You’re probably familiar with writer Joel Wyman, even if you don’t recognize the name. While he’s starred in various films and television roles throughout the years, Wyman’s first big screenplay was 2001’s fun romantic comedy The Mexican. More recently, he’s been one of the key writers and co-executive producers of the hit show “Fringe”, which just recently wrapped up its run.

That seems like perfect timing, as Joel Wyman’s next scriptures are the blueprint for Dead Man Down, a film that’s pretty smartly written. Wyman seems to be trying to add different spins on the action genre, but without sacrificing what action fans love about the genre. He also seems more concerned with adding some meat to his characters bones, and not aping the typical tropes of the genre.

I was very lucky you have a wonderful chat with Mr. Wyman about the film, and try to pick his brain about what he does when he writes.

Where did you get the idea from?

Whenever I’m talking to younger kids that are coming out of school, they always ask questions about writing and how to do things. I always start with the basic questions. One of my favorite novels is “A Tale Of Two Cities”, and if I say to them ‘what is “A Tale Of Two Cities” about?’ they’ll always say it’s about a guy in the French Revolution that falls in love with this woman. That’s not what it’s about. It’s about the ever present possibility of change. You’d think that [Charles] Dickens didn’t sit down and say ‘I have a great hook! It’s about a guy who’s going to take the place of another guy! Now I’m going to write a movie to support that!’ No, I don’t believe that. I believe that he had something important to say, and that he really believed that humans can change. He believed that humans were inherently good, and that the most disinfected human being could turn from not doing anything for anybody to doing the most selfless act for somebody. That to me is a journey.

• Dataset extract
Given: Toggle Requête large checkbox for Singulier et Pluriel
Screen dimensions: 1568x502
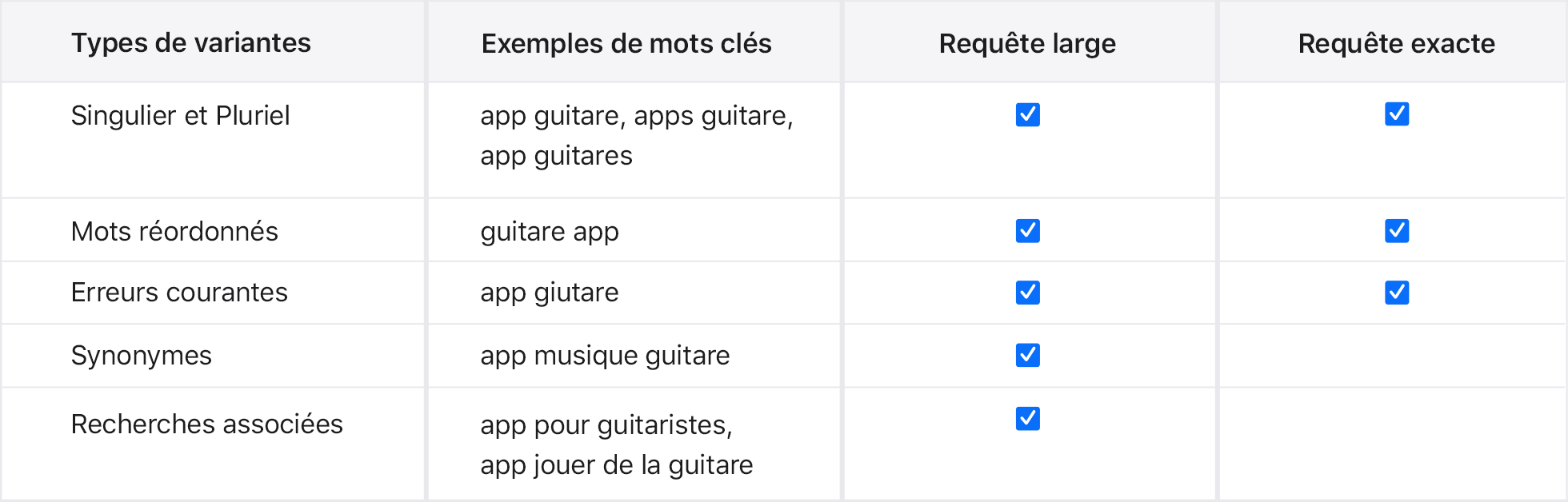Looking at the screenshot, I should pos(1028,115).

• Problems and tasks
a: In the interview, which film was Joel Wyman's first big screenplay?
b: Print the part of the interview starting at "I was very lucky" and ending at "the idea from?".
Rely only on the interview, not on the data.

• Solutions
a: The 2001 romantic comedy The Mexican.

b:
I was very lucky you have a wonderful chat with Mr. Wyman about the film, and try to pick his brain about what he does when he writes.

Where did you get the idea from?